The new standards require so much higher level thinking, it is important sometimes to provide scaffolded activities like this that push the students to think beyond identification and summary. Since they've already done the analysis of Dickens's language/symbolic word choice (CCSS.ELA-Literacy.L.9-10.5), I'm hoping that this activity will help them to speak more specifically about how all the parts of his narrative and the overlap between setting and characters lend to the message/meaning he is trying to create in the story (CCSS.ELA-Literacy.RL.9-10.5). This is just a preliminary assessment of this standard, which we will continue to visit for the remainder of our time with this novel.
I will purposely leave SSR to the end of class so they can use their reading time to read the next few chapters of Tale. Many of my students are still reading their choice novels, but for those who need the extra time to complete Tale have been grateful for this class time to read the class novel instead.
I had an interesting conversation with a few other Master Teachers on a webinar last night about whether or not to use reading guides.

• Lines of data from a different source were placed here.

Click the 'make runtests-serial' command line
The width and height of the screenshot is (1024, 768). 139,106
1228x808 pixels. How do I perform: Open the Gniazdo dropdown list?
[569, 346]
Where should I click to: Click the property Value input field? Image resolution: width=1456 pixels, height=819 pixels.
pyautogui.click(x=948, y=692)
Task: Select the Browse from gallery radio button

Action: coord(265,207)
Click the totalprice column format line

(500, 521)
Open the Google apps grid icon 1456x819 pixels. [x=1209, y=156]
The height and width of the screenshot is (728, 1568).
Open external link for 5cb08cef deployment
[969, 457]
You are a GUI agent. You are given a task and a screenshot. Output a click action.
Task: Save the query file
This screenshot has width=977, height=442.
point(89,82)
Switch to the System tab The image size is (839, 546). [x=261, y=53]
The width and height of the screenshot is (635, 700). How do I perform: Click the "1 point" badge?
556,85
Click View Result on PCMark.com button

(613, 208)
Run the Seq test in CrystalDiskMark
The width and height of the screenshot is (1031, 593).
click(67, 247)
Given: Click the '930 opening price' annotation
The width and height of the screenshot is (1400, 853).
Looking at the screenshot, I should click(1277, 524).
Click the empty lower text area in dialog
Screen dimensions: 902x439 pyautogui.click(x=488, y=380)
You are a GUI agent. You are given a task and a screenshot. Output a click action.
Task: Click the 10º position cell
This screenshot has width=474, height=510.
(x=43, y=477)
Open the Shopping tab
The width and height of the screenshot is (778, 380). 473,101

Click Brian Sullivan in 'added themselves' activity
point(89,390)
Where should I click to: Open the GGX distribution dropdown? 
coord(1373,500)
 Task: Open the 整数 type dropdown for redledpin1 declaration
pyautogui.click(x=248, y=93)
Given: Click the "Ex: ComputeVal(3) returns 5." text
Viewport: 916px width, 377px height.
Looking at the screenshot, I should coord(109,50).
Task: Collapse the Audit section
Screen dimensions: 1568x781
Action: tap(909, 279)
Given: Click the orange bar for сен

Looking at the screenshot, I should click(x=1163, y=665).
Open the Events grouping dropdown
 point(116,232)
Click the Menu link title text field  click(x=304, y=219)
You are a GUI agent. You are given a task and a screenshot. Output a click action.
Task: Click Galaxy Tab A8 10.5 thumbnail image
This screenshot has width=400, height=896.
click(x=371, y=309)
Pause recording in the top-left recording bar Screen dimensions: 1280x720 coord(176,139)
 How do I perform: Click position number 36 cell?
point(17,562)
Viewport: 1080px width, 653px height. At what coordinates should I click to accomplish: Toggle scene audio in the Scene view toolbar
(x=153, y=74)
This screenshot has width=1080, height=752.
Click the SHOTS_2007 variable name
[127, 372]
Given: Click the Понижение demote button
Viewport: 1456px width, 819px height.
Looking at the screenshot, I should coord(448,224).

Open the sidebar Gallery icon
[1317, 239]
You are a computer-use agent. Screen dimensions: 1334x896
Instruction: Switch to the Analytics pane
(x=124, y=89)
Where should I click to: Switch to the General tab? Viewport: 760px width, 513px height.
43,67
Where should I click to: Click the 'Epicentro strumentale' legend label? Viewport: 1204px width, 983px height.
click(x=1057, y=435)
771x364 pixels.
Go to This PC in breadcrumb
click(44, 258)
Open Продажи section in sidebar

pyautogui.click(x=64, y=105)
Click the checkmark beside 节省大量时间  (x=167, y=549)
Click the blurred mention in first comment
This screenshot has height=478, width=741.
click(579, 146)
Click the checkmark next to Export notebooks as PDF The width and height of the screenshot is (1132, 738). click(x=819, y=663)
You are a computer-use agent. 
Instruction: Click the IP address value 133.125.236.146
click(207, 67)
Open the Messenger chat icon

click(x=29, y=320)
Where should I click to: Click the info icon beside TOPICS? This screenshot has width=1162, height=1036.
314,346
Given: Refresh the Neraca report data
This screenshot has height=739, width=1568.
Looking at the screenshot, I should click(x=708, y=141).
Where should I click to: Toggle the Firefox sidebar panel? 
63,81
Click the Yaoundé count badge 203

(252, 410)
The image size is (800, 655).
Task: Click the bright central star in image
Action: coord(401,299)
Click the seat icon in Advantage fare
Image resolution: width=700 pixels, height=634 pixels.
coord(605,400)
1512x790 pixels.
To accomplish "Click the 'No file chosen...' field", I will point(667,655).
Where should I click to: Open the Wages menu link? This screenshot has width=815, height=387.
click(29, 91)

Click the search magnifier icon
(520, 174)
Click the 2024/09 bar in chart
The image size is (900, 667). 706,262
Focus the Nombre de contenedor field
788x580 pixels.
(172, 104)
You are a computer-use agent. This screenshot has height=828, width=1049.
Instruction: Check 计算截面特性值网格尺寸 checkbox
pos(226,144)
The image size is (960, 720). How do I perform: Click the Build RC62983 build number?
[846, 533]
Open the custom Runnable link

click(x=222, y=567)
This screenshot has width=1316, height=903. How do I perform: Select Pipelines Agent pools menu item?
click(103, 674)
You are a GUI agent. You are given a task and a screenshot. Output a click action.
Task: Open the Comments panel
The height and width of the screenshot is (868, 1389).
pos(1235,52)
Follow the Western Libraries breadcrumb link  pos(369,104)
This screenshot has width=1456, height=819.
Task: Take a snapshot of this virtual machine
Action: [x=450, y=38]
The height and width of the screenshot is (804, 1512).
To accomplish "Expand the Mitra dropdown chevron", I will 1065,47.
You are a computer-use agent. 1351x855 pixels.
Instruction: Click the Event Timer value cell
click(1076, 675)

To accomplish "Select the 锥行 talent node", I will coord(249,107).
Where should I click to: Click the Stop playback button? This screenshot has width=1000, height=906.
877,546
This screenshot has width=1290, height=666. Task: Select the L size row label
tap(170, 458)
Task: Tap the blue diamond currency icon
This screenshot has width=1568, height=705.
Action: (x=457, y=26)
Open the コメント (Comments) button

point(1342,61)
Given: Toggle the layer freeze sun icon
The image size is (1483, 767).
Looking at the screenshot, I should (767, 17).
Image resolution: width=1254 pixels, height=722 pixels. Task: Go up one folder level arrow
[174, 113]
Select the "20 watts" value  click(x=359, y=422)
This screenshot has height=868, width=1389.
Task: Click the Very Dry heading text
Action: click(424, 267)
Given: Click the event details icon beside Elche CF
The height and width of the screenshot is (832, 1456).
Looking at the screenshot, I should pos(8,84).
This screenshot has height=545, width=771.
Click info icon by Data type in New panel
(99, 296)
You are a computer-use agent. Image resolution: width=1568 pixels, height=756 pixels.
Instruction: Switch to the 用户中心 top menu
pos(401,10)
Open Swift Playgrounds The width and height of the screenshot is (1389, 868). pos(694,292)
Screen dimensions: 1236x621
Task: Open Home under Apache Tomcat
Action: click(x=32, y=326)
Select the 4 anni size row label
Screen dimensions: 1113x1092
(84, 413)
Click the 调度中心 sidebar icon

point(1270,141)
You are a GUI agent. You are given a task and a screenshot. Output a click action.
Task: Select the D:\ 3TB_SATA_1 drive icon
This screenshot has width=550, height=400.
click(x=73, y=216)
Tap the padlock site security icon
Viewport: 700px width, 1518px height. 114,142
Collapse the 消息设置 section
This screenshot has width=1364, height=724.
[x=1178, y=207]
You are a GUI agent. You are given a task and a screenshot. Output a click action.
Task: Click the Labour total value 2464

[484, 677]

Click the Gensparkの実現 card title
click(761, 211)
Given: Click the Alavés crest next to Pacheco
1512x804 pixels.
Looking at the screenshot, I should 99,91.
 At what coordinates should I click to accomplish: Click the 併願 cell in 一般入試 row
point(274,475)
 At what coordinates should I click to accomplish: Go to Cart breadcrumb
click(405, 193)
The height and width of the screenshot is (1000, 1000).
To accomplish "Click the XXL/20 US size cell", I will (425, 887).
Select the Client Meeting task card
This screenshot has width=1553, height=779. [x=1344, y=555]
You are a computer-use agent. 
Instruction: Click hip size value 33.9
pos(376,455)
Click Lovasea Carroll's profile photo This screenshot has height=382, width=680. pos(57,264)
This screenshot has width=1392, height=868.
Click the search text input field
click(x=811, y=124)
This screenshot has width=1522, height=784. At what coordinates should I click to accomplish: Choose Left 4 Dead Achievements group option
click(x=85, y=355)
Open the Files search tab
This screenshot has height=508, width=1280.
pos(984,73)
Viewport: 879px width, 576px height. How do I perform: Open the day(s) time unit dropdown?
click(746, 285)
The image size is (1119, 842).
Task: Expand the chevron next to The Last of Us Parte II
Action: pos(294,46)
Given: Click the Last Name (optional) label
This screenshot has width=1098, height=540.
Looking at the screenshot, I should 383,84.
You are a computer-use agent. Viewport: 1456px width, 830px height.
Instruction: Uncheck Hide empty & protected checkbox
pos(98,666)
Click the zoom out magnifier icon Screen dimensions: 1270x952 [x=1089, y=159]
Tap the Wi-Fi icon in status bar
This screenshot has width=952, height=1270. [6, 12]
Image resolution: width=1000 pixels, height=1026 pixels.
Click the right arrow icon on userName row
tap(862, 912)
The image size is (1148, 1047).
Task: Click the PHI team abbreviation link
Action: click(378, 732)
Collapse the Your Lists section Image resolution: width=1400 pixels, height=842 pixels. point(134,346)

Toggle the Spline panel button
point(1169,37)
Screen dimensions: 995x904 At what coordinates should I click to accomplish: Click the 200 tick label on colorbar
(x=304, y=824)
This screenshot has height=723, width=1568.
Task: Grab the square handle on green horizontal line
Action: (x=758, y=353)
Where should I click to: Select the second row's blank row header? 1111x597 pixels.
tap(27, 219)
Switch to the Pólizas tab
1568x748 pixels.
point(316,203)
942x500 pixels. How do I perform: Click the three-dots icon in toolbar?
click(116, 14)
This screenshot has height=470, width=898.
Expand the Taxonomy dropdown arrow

Tim Pappageorge, a 9th grade teacher from Illinois, commented that Dickens is specifically difficult to get in to because of the complexity of his structure and his purposefully vague descriptions at the beginning of his novels. He said that reason alone makes it important to give students some help through reading structure or guides.
I tend to avoid reading guides because they feel like busy work to me. I don't want to distract my students from reading and learning how to be autonomous in that process, but I feel like this teacher's points were sound. As such, I tried to strike a middle ground by creating a reading guide that is pretty general but which directs them towards the essential information from the two chapters they are reading this weekend. I also communicated my thinking to my class and asked them what they prefer. Most of the students said they like the extra guidance, so I said we would try it for the next few reading sections and see if that provides enough support to become more independent later on.
To further put my head/heart at ease, I structured the reading guide around leveled questions. By moving beyond the level one comprehension of the text, which could be learned by reading SparkNotes, I decided to include level two questions that will ask (force? =) students to be more inferential in their thinking. I'm hoping those level two questions will also lend to better conversation when we come back to talk about the text.